List the years that the book-list excerpt below gives as the titles of the four Red Riding novels.

■ SELECTED EXCERPT
┄┄┄┄┄┄┄┄┄┄┄┄┄┄┄┄┄┄┄┄

Another William Hill Sports Book Award winner, this one delves into the dark heart of Aussie Rules Football, specifically the macho sexual culture and one player’s trial for rape. “The Pies beat the Saints and the city of Melbourne was still cloaked in black and white crepe paper when the rumour of a pack rape by celebrating footballers began to surface. By morning, the head of the sexual crimes squad confirmed they were preparing to question two Collingwood players … And so, as police were confiscating bed sheets from a townhouse in Dorcas Street, South Melbourne, the trial by media began.”

Perfume: The Story of a Murderer – Patrick Suskind

A terrifying examination of what happens when one man’s indulgence in his greatest passion – his sense of smell – leads to murder. A brilliant tale of obsession, death and depravity in eighteenth century France.

Red Riding Quartet – David Peace

The second appearance for Peace, this time for his first work. These four novels spanned the titular years – 1974, 1977, 1980, 1983 – and were a semi-fictional chronicle of police corruption, child abuse and the framing of Stefan Kiszko drawn against a backdrop of the Yorkshire Ripper’s murderous spree, something the author was obsessed with as a child. This is ferocious writing from a modern literary genius.

┄┄┄┄┄┄┄┄┄┄┄┄┄┄┄┄┄┄┄┄

■ DATA SHOWN

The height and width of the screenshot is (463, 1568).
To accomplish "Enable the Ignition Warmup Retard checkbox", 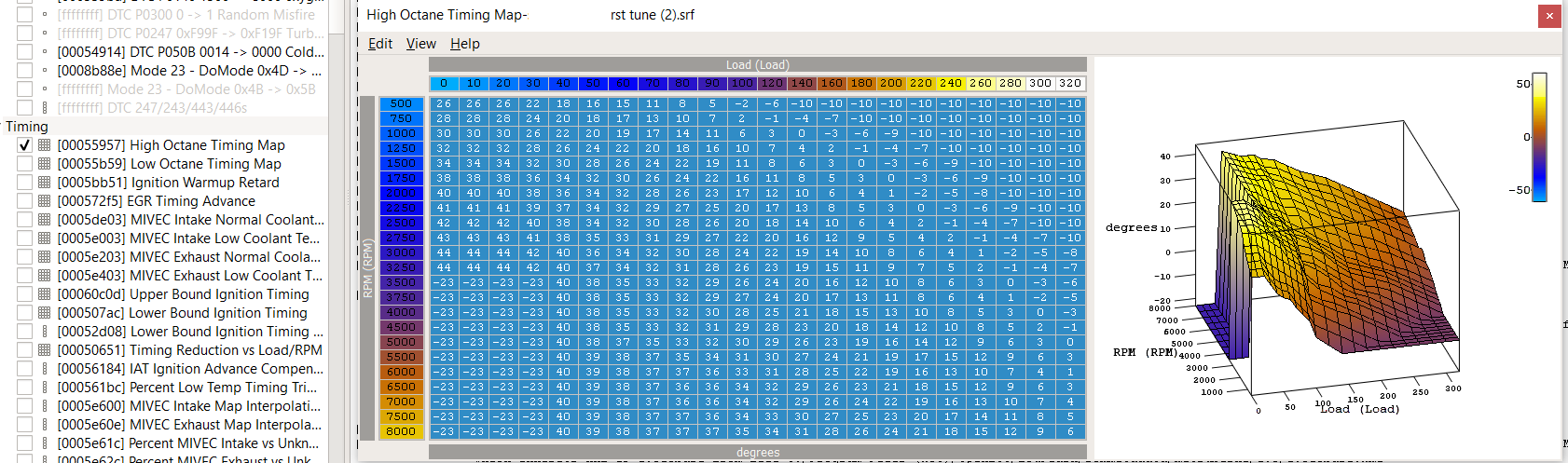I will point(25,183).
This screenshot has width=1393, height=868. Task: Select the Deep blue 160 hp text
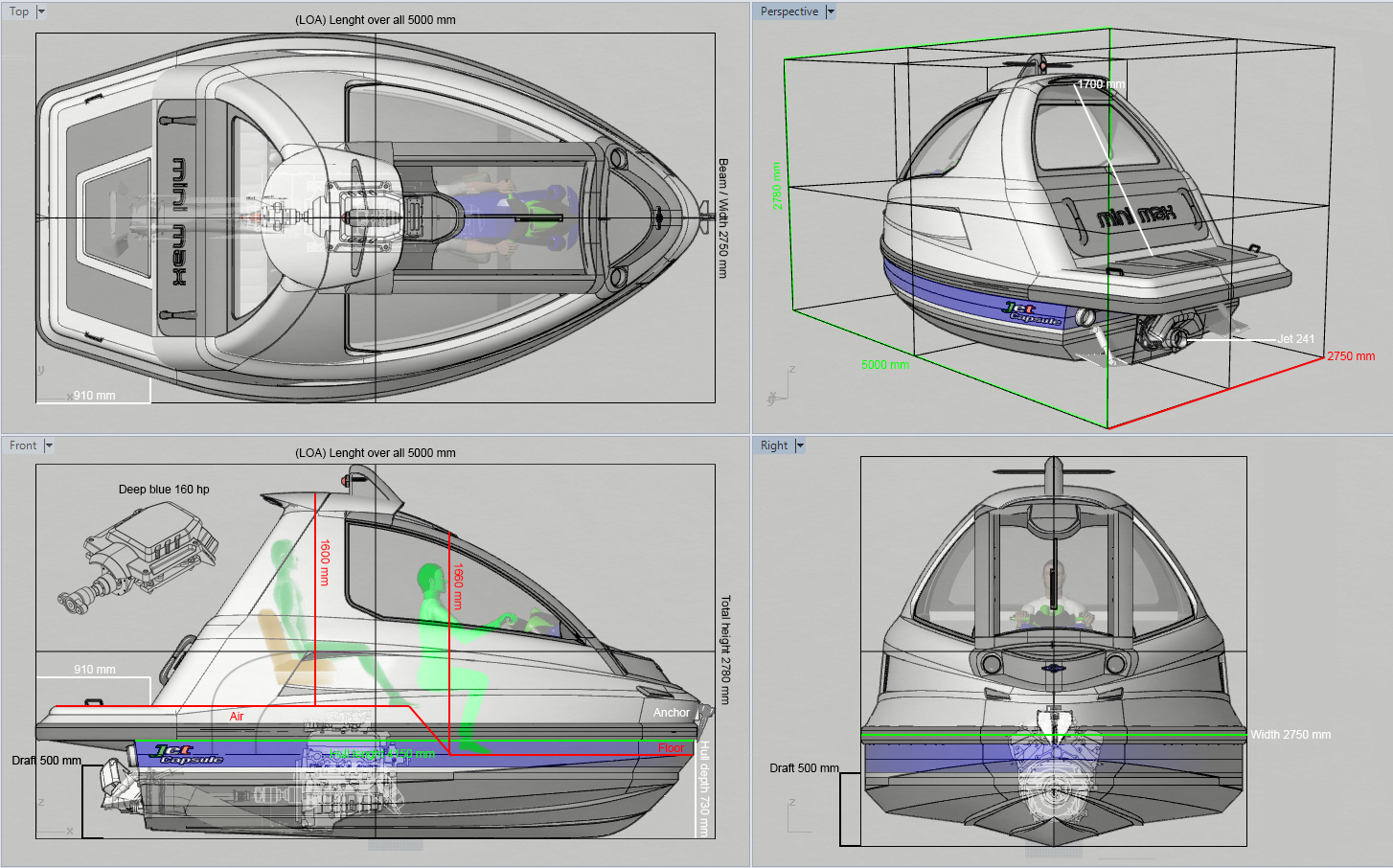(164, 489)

┄┄┄┄┄┄┄┄┄┄┄┄┄┄┄┄┄┄┄┄

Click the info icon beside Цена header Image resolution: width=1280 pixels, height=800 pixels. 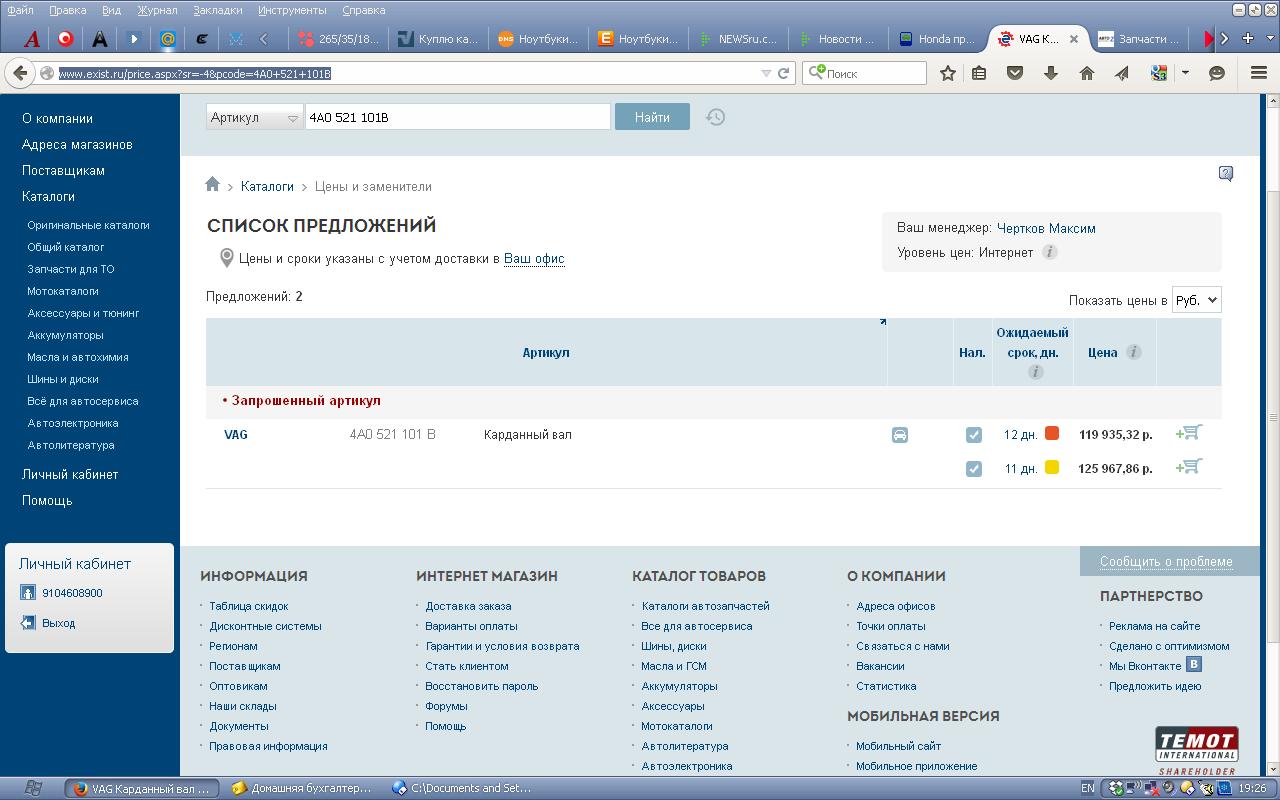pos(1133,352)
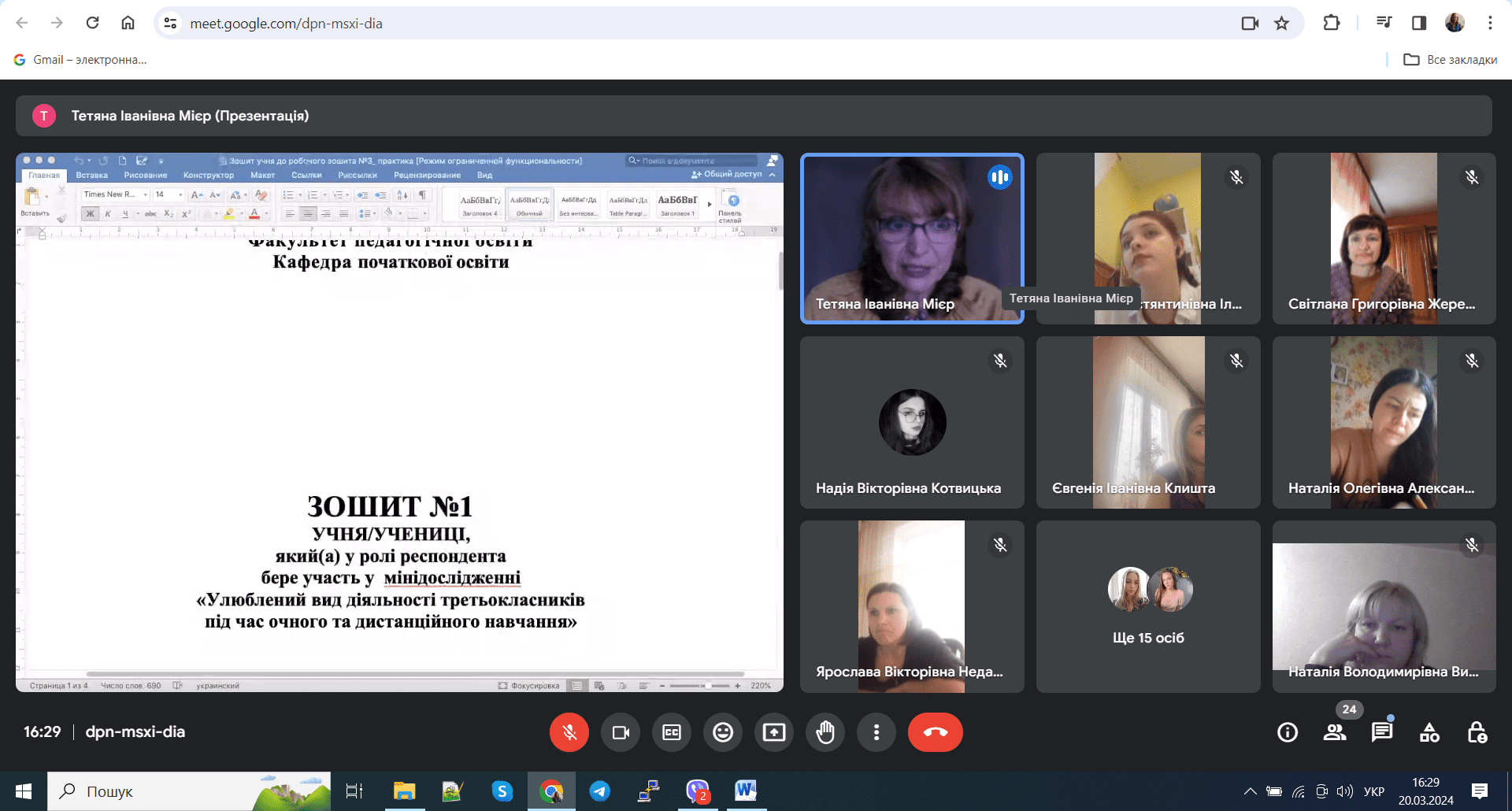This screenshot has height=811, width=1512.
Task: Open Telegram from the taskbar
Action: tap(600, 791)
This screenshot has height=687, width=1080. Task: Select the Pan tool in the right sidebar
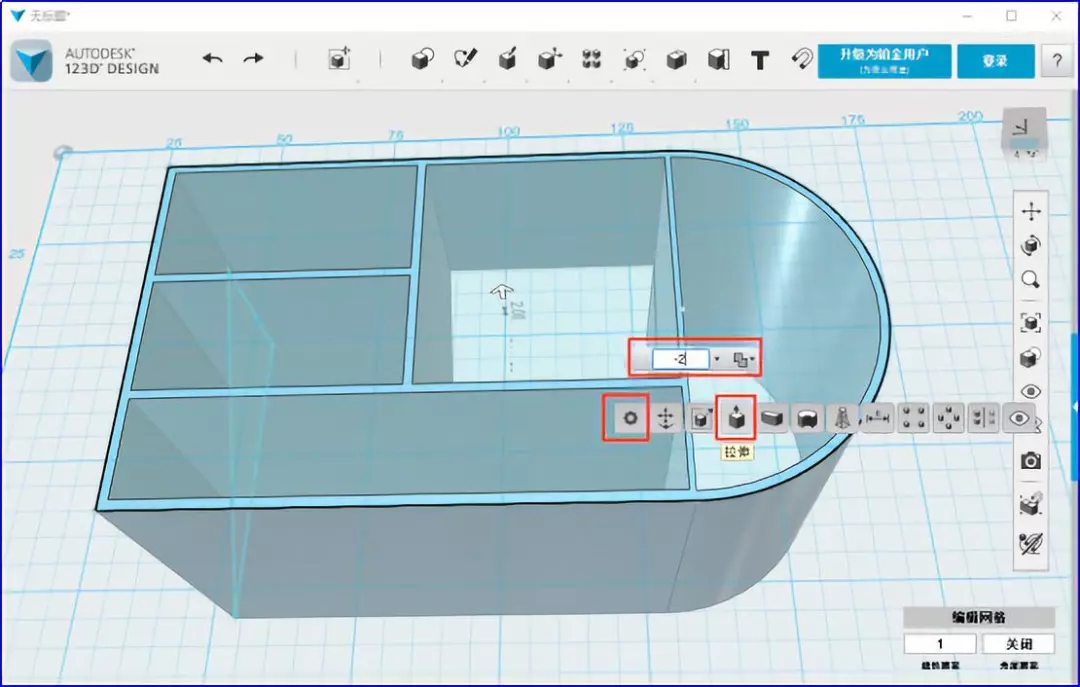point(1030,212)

┄┄┄┄┄┄┄┄┄┄┄┄┄┄┄┄┄┄┄┄

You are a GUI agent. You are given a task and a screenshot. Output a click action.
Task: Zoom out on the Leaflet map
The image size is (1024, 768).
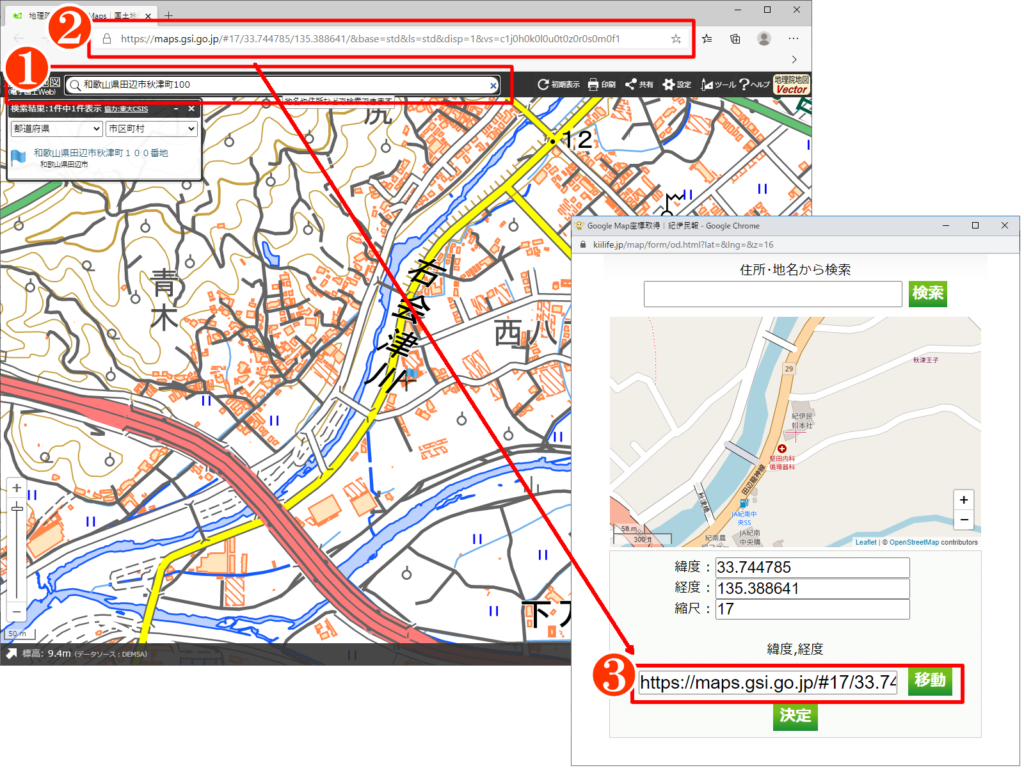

┄┄┄┄┄┄┄┄┄┄┄┄┄┄┄┄┄┄┄┄

■ REPLY
1974, 1977, 1980, 1983